Vendredi 28 juillet, devant la présidente de la chambre de l'instruction à Dijon (Côte-d'Or), Murielle Bolle doit être confrontée à son cousin. Après plus de 32 ans de silence, cet homme, qui préfère taire son identité, s'est manifesté mi-juin auprès des enquêteurs et a relancé l'affaire.

Il assure avoir assisté au "lynchage" subi par l'adolescente à son retour dans sa famille alors qu'elle venait de désigner son beau-frère Bernard Laroche comme l'auteur de l'enlèvement de l'enfant de quatre ans retrouvé mort, le 16 octobre 1984, dans les eaux de la Vologne. Ce lynchage serait à l'origine de la rétractation de Murielle Bolle le lendemain.

Qui est ce cousin ? À 54 ans, il ne fait pas mystère d'un passé de bagarreur mais il se dit aussi "homme de parole". Gravement diminué par la maladie, il a eu le déclic, raconte-il, en apprenant la garde à vue des époux Jacob, le grand-oncle et la grand-tante de Grégory, le 14 juin. Ce cousin de Murielle Bolle contacte alors les enquêteurs. Face aux gendarmes, puis à la juge d'instruction, il affirme qu'il était présent, le soir du 5 novembre 1984.

Il affirme que Murielle Bolle a subi des violences physiques

Ce jour-là, mis en cause par Murielle Bolle, Bernard Laroche est inculpé et écroué. Une réunion de crise se tient dans la maison familiale, à Laveline-devant-Bruyères. Ce cousin, alors âgé d'une vingtaine d'années, dit avoir vu Murielle subir des violences physiques.
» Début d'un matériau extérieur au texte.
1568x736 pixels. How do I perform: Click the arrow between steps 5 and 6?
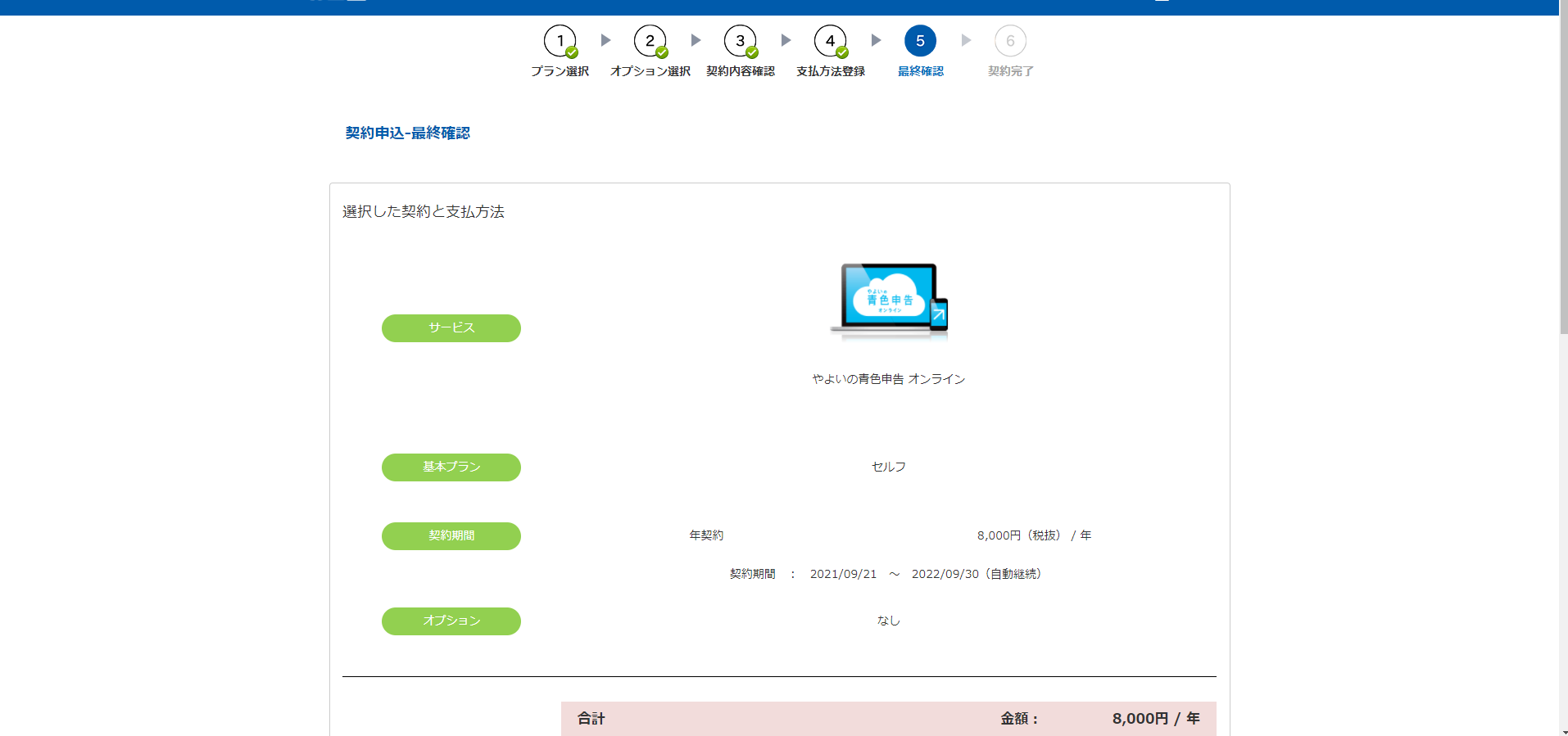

Il affirme avoir vu Marie-Ange Laroche, la sœur de l'adolescente, une poignée de cheveux à la main. Pourtant des contradictions émergent de son témoignage.

"Il est relativement impatient de pouvoir s'exprimer. Il me l'a confirmé encore lors de notre dernier entretien, confie Jean-Christophe Tymoczko, l'avocat de ce cousin. Ce qu'il voudrait, c'est simplement que, enfin, la vérité émerge."

Il va de soi que cette fameuse réunion familiale s'est passée dans un climat plus que tendu.Jean-Christophe Tymoczko, l'avocat du cousinà franceinfo

"Il était présent, contrairement à ce qui est dit, et il affirme haut et fort que ce revirement de Murielle Bolle, quelque 24 heures après cette réunion, est lié aux pressions dont elle a fait l'objet, notamment physiques. Il le maintiendra certainement pendant la confrontation, poursuit Me Tymoczko. Il espère bien, d'ailleurs, que Murielle Bolle accepte que certains des faits qu'il a pu décrire de manière précise soient enfin acceptés comme étant la réalité de ce qu'il s'est passé il y a 30 ans de cela."

De son côté, lors de sa dernière garde à vue, Murielle Bolle, qui a été mise en examen pour enlèvement suivi de mort et placée en détention, a affirmé durant sa dernière garde à vue ne pas avoir été frappée. Depuis sa rétractation, elle a toujours soutenu que son beau-frère, Bernard Laroche était innocent.

"Il est relativement impatient de pouvoir s'exprimer" selon Jean-Christophe Tymoczko, l'avocat du cousin de Murielle Bolle.